Does anyone else have experience shooting in rough neighborhoods? There are so many photo ops here, it's hard to pass up (older buildings, nice architecture, etc.)

I would hate to be a target and get mugged walking around with $1000+ worth of equipment in my hands. I realize that this is an inherent risk any time and any place with photography, but are there any special precautions I should take that would lessen my chance of running into trouble?


----------



## Sideburns (Sep 20, 2007)

start packin'


----------



## JDS (Sep 20, 2007)

I was thinkin' the same thing but didn't want to be the first to say it. 

Check this out, if you'd like to actually consider the option.  If you do it, do it legally:
http://www.mnpistolclass.com/Course Details MN.html


----------



## BEvaristo (Sep 20, 2007)

I have a concealed carry permit here in Georgia but rarely ever carried.  Now that I've gotten into the hobby and carry around my camera and lenses, it is nice knowing I have it.  

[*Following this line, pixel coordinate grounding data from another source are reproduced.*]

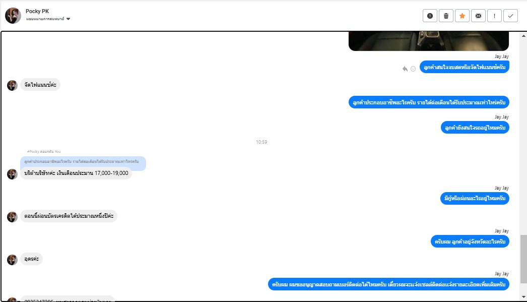Open emoji reaction smiley icon
The height and width of the screenshot is (302, 527).
click(x=413, y=69)
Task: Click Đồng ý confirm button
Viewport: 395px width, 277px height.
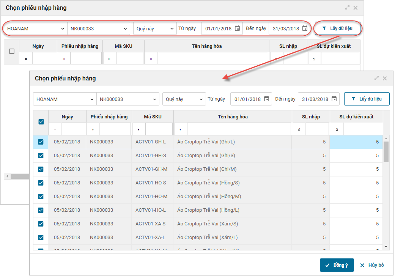Action: coord(337,265)
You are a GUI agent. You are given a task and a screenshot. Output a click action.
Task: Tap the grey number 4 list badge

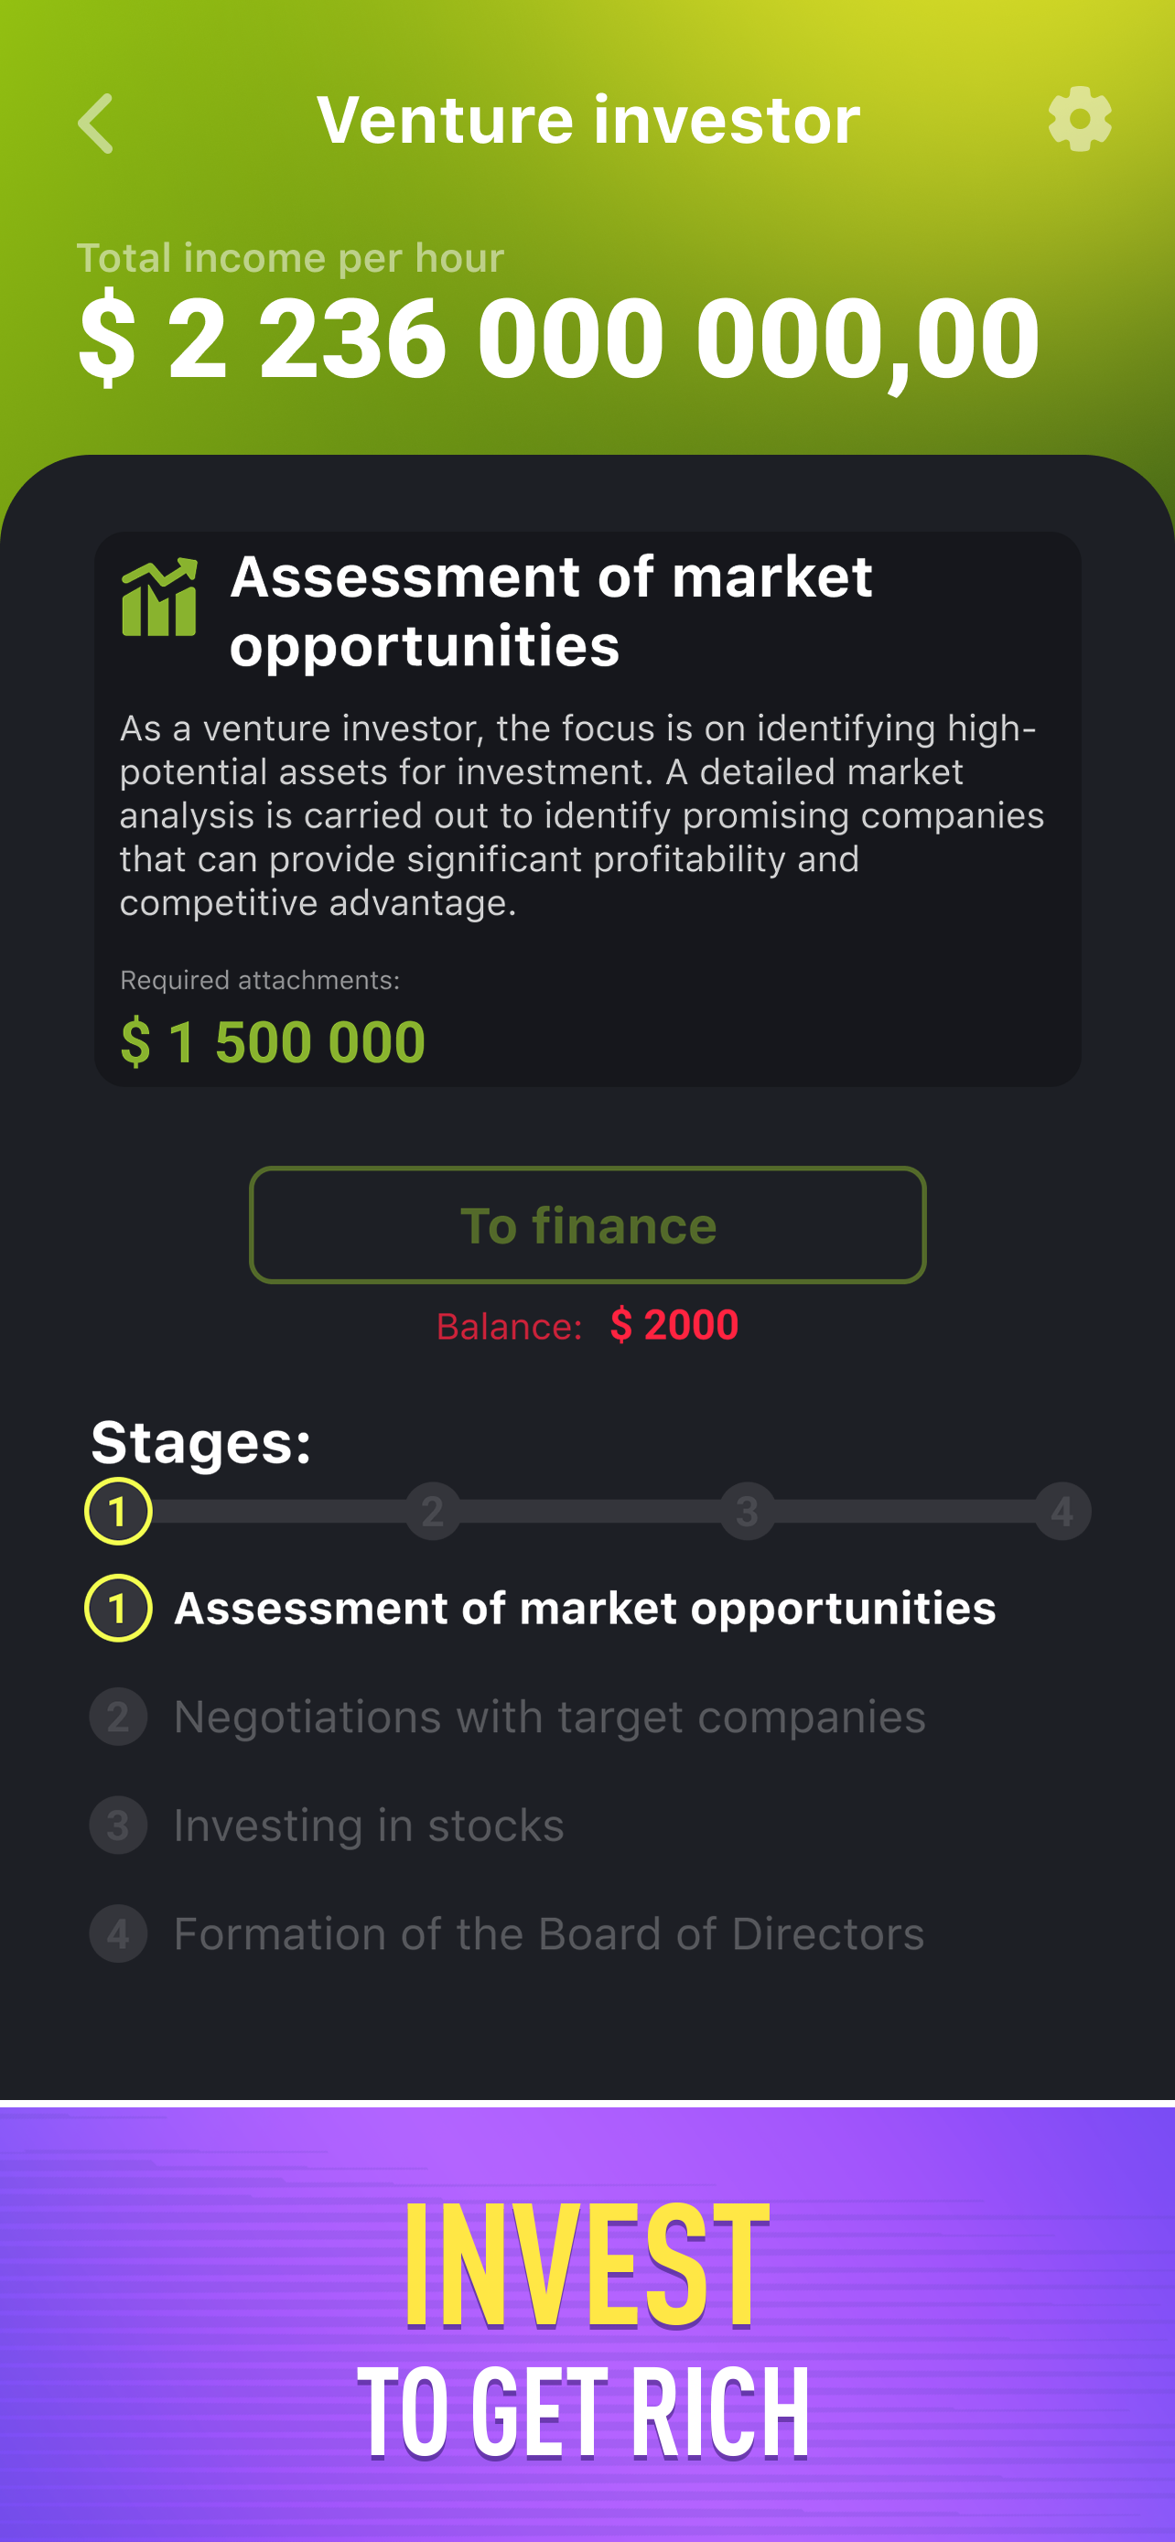pos(118,1934)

I strongly recommend taking classes on safe handling first.  Before you start carrying one, make sure you are mentally prepared to use it without hesitation if you need to.  If you think you can't use it when the time comes, then don't carry it.  In the end, it's better to give up your equipment than have your own gun used on you.  Things can be replaced, lives can't.


----------



## Mike_E (Sep 20, 2007)

Do not go _*armed*_!!!  That will get you in more trouble than you would ever want.  You will have your eyes and hands on your camera and when you finally realize you have a problem and reach for your gat, you are only going to anger someone who already has the drop on you.

If you really want to shoot there, then go find yourself a camera you won't feel too bad about loosing.  I would suggest you see if you can find a Canon QL17.  There were a ton of them made and it shouldn't be too expensive.  It's an old 35mm range finder with a fast 40mm lens (f1.7) and it will fit in a jacket pocket.  It's also very quiet.  (this from a Nikon guy )

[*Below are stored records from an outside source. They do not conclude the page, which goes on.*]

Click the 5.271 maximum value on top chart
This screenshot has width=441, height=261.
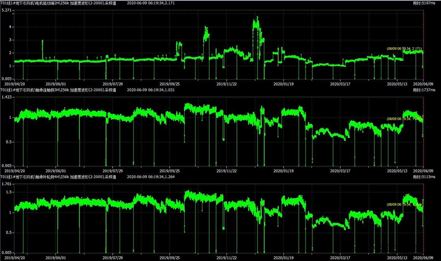point(7,10)
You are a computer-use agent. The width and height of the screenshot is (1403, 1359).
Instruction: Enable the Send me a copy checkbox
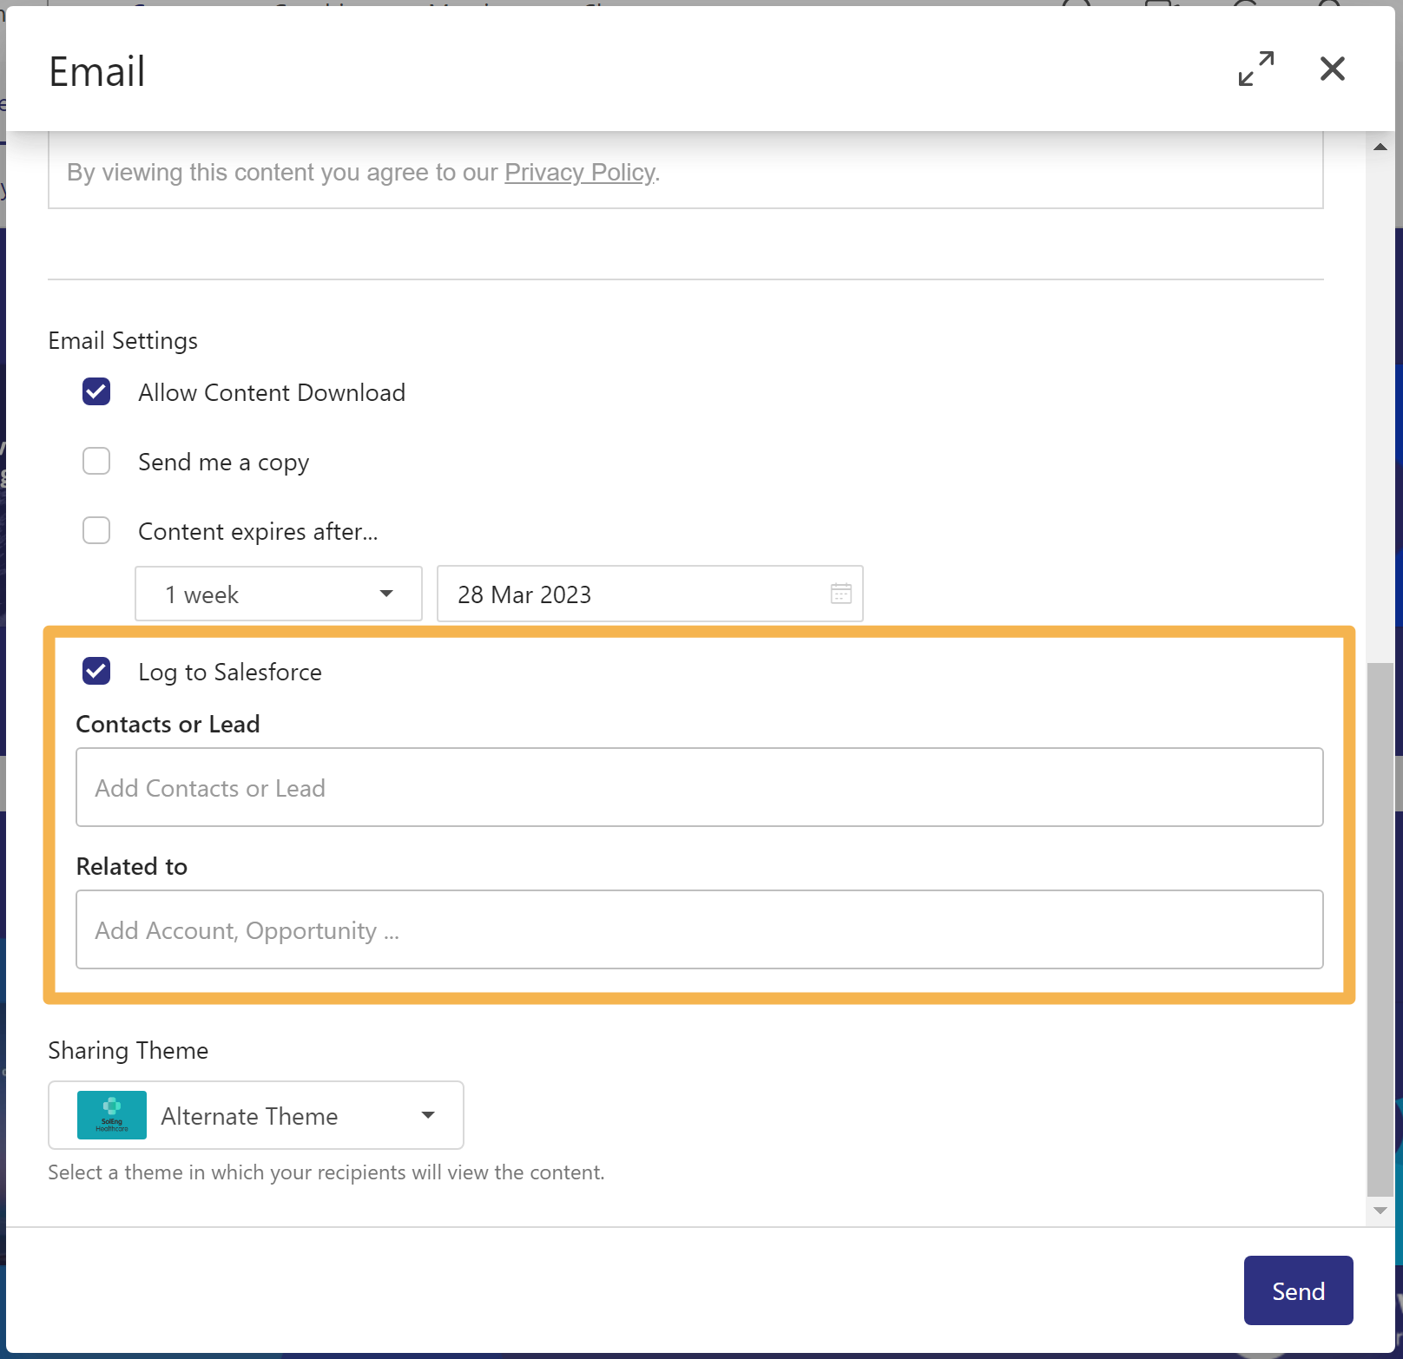tap(96, 462)
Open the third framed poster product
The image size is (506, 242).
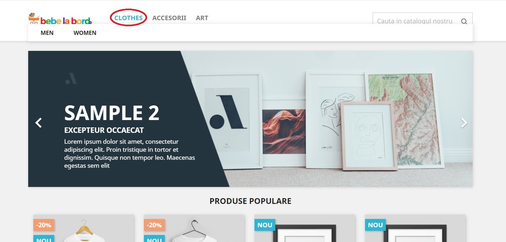pos(305,228)

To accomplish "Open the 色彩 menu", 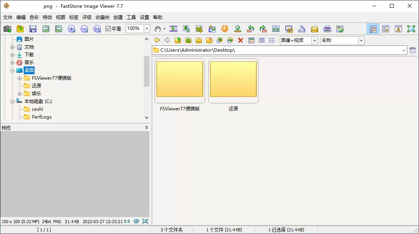I will 34,17.
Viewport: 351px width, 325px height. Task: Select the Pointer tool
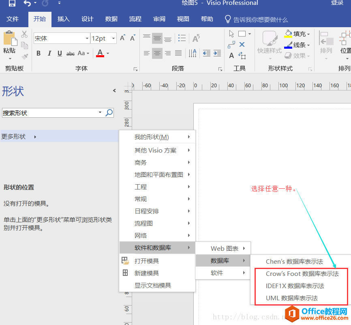tap(231, 34)
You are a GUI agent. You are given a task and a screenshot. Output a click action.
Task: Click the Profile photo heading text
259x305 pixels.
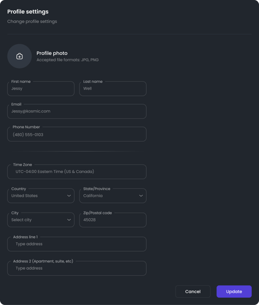[x=52, y=53]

So if someone wants your camera when you are out there, give it up and walk away.  This will be much cheaper than hiring a lawyer if you manage to shoot someone or a doctor if they take your gun too.  It'll also give your family a chance to say "I told you so" so that you can hear it rather than to your corpse.


----------



## MarcusM (Sep 20, 2007)

Hmmm, I don't know if I need to go as far as carrying a gun...I was thinking more along the lines of carrying pepper spray


----------



## terri (Sep 20, 2007)

MarcusM said:


> Hmmm, I don't know if I need to go as far as carrying a gun...I was thinking more along the lines of carrying pepper spray


Much better! I also agree with simply carrying a camera that doesn't have as much 'curb appeal', so to speak - if all else failed you could drop it and run. 

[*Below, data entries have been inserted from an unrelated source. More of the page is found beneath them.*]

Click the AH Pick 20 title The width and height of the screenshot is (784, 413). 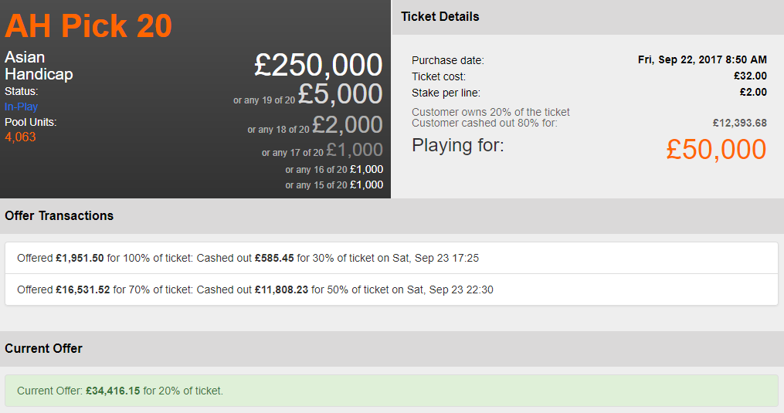[x=88, y=26]
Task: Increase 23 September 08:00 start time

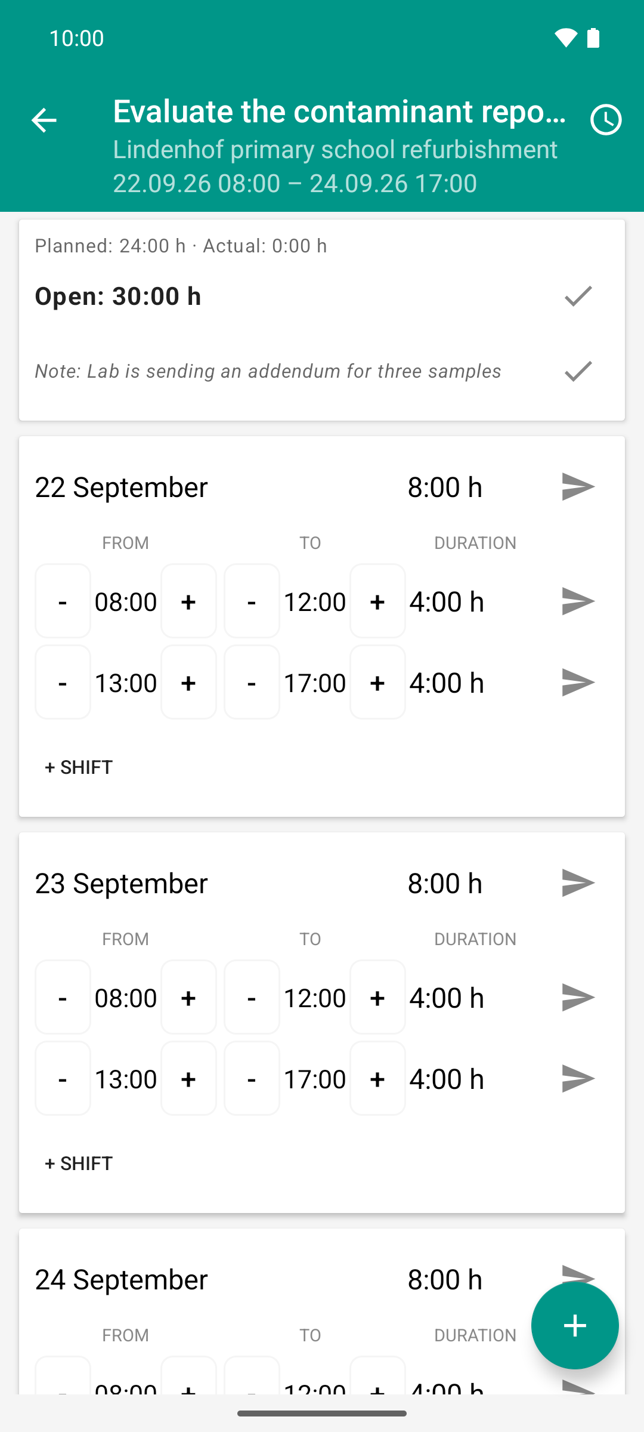Action: [x=188, y=998]
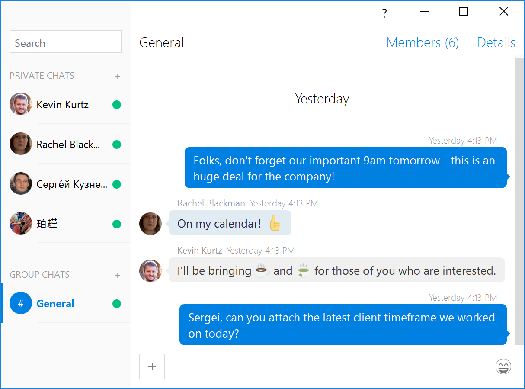
Task: Show the chat Details
Action: pos(496,42)
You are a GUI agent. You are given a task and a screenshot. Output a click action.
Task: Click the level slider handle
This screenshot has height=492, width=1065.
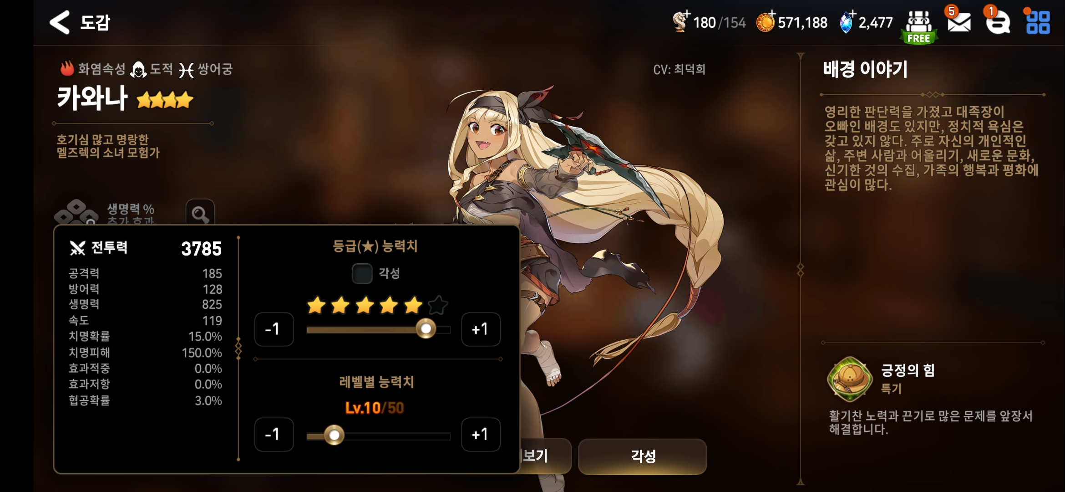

Pepper spray if you really think you need to be armed; better to go with a buddy or two, be inconspicuous, let others know where you'll be and don't carry anything of real value.


----------



## sabbath999 (Sep 20, 2007)

Here's a better idea. Get insurance on your equipment, and if it gets stolen then you are not out anything except a small deductible... nor do you have to spray the neighborhood with bullets.


----------



## JDS (Sep 20, 2007)

From a self-defense point of view, pepper spray can be effective, but isn't always.  And even if I'm sprayed in my eyes (Yeah, it'll burn really bad), it'll just make me more angry.  Take the following scenario:

If I'm a thug wanting to steal something, I'm not going without a gun or at least a knife, so that I can overpower my victim.  If I'm sprayed, I rub my eyes with one hand and shoot with the other, or lunge with a knife.

I don't like those chances if I'm that victim...that's why I do have a handgun carry permit, and why I always carry.  But to each their own...

The best bet, whether you're armed in any way or not, is to avoid any confrontation by not even being there in the first place.


----------



## skieur (Sep 20, 2007)

Canadians don't carry guns.  It is, with very few exceptions, illegal.  I have wondered around at night shooting, (with a camera that is..) in Québec all year round and in Ontario as well.  The only place that I had serious problems was the Carribean islands.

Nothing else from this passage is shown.